→ Work instruction
Please print, word for word, every line from the one that contains "Where should I click to: Cancel" through the last line of the records, and nothing else.

(Items from a data source)

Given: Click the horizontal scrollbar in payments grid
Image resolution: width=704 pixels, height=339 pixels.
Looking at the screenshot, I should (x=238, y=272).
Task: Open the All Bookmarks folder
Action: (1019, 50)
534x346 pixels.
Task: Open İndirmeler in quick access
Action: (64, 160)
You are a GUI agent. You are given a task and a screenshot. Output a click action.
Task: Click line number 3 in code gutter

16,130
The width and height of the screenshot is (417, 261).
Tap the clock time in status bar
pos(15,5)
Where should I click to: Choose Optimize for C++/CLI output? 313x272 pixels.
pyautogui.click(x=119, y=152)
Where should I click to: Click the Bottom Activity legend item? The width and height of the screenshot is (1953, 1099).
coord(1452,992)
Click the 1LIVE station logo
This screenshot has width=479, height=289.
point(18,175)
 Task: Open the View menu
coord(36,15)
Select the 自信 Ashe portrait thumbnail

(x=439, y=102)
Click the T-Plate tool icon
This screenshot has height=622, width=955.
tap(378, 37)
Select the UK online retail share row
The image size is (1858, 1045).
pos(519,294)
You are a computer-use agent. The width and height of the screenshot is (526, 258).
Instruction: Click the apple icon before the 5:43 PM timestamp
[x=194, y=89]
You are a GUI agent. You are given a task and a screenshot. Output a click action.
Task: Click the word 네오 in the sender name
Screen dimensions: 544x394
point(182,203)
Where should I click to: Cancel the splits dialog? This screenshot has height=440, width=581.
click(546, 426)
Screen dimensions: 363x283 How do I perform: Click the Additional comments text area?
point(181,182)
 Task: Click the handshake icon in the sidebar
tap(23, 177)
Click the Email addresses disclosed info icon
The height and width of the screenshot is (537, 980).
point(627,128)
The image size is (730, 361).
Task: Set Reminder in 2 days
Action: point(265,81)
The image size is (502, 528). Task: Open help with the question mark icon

→ Solution to the problem
Where should I click to: Cancel the splits dialog? This screenshot has height=440, width=581.
click(546, 426)
Screen dimensions: 363x283 How do I perform: Click the Additional comments text area?
point(181,182)
 Task: Click the handshake icon in the sidebar
tap(23, 177)
Click the Email addresses disclosed info icon
The height and width of the screenshot is (537, 980).
point(627,128)
The image size is (730, 361).
Task: Set Reminder in 2 days
Action: point(265,81)
The image size is (502, 528). Task: Open help with the question mark icon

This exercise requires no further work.